What is IndexedDB?
IndexedDB is a low-level browser API that provides a transactional, client-side database for storing large amounts of structured data — including files, blobs, and JavaScript objects — directly in the user's browser, without requiring a server. It is the primary storage mechanism for web apps and browser extensions that need to persist more data than localStorage allows.
Last updated: March 6, 2026
IndexedDB Explained
Every major browser ships with a built-in database called IndexedDB. Unlike cookies (tiny, simple key-value pairs capped at 4KB) or localStorage (string-only key-value store capped at 5–10MB), IndexedDB is a full NoSQL document database that can store structured JavaScript objects, binary blobs, arrays, and typed data. Quotas vary by browser and disk space, but modern browsers typically allow IndexedDB to use several hundred megabytes to gigabytes per origin. This makes it the right tool for storing thousands of user records, cached API responses, or exported datasets locally in the browser.
How IndexedDB Works
IndexedDB is organized into databases, each containing multiple object stores (analogous to tables in SQL). Each record in an object store has a key (auto-generated or specified) and a value (any JavaScript object). You can create indexes on any property of stored objects to enable fast lookups without scanning every record. All reads and writes happen within transactions, which provide atomicity — either all operations in a transaction succeed, or none do, preventing partial writes that could corrupt data. The API is asynchronous and callback-based (though libraries like Dexie.js wrap it in a modern Promise/async interface).
IndexedDB in Browser Extensions
Browser extensions use IndexedDB extensively for storing large local datasets. An extension that collects your followers from a social media platform across multiple paginated requests needs somewhere to accumulate those records before generating a CSV export. chrome.storage.local (limited to about 10MB by default) is too small for a user with 50,000 followers. IndexedDB has no such hard cap — it can store the full dataset locally while the collection process runs, then read it all back out when generating the export file. This local-first architecture means your data never leaves your browser during collection, providing a meaningful privacy benefit.
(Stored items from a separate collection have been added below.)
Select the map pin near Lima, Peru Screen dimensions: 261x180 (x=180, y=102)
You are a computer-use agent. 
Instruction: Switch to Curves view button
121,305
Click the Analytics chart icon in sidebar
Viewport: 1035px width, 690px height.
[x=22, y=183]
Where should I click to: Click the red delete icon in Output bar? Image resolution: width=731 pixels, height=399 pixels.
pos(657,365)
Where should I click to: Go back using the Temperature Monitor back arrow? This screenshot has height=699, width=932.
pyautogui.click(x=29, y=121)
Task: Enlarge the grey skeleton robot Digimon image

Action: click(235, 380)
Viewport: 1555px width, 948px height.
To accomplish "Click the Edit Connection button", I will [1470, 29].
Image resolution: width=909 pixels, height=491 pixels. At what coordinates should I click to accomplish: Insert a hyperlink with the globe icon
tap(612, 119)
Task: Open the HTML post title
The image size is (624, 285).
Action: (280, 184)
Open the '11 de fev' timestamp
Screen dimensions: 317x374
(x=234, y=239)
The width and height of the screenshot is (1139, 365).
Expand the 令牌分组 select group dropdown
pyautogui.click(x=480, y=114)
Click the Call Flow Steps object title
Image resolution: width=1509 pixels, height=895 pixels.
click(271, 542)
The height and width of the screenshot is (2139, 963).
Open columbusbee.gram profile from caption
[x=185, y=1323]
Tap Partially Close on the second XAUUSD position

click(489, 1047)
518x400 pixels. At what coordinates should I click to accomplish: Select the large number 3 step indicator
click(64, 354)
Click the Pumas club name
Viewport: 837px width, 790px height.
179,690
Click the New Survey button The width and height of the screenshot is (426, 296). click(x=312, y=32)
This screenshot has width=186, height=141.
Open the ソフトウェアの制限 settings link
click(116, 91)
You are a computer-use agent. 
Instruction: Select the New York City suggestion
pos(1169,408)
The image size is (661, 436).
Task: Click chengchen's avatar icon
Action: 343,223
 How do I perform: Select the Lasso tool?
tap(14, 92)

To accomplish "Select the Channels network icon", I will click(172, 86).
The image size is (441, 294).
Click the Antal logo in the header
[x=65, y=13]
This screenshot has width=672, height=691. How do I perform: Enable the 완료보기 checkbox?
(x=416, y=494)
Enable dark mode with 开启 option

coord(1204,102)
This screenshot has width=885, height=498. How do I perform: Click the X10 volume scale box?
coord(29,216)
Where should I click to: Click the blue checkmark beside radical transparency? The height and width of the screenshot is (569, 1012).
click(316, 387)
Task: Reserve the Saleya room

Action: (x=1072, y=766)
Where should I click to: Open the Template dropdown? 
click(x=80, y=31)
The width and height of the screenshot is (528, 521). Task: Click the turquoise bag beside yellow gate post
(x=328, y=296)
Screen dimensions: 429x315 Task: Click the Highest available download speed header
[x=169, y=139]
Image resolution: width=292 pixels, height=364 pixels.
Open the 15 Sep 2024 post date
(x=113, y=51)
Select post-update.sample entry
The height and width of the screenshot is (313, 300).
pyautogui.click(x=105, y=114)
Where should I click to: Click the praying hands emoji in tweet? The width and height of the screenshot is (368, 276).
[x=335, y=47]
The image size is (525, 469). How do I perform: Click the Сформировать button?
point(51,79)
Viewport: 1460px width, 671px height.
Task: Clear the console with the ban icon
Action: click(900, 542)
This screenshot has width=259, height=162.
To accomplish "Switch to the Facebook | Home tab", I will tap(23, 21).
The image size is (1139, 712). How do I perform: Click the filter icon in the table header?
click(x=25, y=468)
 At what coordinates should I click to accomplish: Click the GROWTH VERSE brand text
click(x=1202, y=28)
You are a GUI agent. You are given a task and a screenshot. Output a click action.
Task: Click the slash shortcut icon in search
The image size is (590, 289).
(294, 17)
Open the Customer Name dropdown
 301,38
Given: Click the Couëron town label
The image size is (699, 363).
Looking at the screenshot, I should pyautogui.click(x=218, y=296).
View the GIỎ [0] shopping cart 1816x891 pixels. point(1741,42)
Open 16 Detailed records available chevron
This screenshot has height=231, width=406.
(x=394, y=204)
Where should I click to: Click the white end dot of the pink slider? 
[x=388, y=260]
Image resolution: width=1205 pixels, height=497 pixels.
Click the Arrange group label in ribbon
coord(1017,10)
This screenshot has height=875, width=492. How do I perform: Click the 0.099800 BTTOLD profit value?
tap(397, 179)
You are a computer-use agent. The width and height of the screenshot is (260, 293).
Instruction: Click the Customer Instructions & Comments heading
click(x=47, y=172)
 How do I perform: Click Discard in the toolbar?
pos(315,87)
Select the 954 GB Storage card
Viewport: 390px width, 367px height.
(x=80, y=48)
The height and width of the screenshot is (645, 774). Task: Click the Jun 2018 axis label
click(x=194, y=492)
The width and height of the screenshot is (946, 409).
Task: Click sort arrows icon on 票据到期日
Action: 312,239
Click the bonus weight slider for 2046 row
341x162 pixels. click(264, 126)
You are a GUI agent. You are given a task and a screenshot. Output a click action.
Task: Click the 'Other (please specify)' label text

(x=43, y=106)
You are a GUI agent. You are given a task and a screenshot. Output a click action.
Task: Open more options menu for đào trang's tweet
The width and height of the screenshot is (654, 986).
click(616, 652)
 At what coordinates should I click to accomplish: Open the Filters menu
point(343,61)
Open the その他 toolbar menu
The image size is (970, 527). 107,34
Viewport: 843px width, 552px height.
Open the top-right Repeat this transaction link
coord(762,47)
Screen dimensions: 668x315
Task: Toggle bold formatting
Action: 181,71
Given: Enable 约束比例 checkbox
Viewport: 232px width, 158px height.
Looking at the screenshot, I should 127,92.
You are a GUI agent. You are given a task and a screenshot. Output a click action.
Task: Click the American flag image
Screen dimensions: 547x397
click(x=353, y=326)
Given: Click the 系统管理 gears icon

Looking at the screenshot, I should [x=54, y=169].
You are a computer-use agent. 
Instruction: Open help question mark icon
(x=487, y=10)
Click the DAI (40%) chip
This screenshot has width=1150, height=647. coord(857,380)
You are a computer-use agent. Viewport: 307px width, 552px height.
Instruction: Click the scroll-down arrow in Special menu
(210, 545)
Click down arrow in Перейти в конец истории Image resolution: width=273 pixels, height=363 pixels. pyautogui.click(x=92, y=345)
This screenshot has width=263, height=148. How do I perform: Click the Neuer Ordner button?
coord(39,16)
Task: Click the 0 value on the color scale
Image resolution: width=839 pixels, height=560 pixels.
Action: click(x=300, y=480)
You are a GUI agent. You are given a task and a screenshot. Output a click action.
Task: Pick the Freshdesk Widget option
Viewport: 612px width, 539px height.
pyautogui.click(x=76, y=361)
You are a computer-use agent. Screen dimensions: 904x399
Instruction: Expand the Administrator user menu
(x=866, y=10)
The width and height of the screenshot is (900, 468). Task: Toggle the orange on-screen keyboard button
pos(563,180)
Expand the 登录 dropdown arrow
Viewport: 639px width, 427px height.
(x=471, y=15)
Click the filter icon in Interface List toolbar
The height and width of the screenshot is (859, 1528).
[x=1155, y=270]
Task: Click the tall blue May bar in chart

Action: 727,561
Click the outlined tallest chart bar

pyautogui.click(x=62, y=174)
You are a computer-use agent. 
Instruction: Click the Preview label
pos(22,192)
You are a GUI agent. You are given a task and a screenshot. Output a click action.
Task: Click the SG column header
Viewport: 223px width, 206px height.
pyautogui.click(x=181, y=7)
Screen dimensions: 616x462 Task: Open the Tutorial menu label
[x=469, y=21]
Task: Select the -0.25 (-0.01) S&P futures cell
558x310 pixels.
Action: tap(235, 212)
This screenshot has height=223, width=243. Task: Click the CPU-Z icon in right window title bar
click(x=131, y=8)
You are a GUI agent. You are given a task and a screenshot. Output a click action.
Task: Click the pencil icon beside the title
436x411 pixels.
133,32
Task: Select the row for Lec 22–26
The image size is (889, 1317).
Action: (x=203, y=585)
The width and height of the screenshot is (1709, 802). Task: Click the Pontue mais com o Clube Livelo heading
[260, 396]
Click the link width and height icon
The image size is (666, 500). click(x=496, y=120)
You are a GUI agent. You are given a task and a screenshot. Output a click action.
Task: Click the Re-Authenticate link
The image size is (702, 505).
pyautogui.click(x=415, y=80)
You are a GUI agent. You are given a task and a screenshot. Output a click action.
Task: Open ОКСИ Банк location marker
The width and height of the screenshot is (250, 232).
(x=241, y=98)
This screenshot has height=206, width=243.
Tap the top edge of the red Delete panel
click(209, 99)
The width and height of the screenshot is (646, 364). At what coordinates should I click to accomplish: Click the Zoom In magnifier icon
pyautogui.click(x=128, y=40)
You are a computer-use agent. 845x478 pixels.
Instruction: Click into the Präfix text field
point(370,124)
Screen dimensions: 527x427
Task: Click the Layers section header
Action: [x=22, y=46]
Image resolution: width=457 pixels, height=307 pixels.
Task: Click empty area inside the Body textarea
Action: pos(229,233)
Comparison with Other Browser Storage Options
Choosing the right browser storage depends on data size and structure. Cookies (4KB max) are suited for session tokens. localStorage (5–10MB, synchronous) is convenient for small settings and preferences. chrome.storage.local (10MB default, up to 5MB per item) is the right choice for extension settings and small datasets because it syncs with the Chrome extension APIs. IndexedDB wins for large, structured datasets that need querying, sorting, or pagination — think thousands of records with multiple queryable fields. The Cache API is designed specifically for caching network responses for offline use and is typically used alongside service workers in PWAs rather than extensions.
Privacy Benefits of Local Storage
A key advantage of IndexedDB for privacy-focused extensions is that data stored in IndexedDB stays entirely in the user's browser. No server receives the data, no account is required, and no cloud sync occurs. The data is stored on disk in the browser's profile directory, protected by the OS user account. This zero-knowledge approach to data handling — where the extension developer literally cannot access the stored data because it never leaves the device — is a meaningful privacy guarantee for tools that handle social graph information or browsing-related data.
Real-World Examples
X Followers Exporter Pro accumulates follower records in IndexedDB as it paginates through your followers list, then reads the complete dataset from the database to generate the final CSV file.
A browser-based RSS reader stores thousands of feed items in IndexedDB with an index on the publication date field, enabling fast queries like 'show me items from the last 7 days'.
A developer uses the Dexie.js library to create a typed IndexedDB schema for an extension's local cache, getting a clean async/await API instead of the raw callback-based IndexedDB interface.
An offline-capable web app uses IndexedDB to store the user's work-in-progress data during a network outage, then syncs changes to the server when connectivity is restored.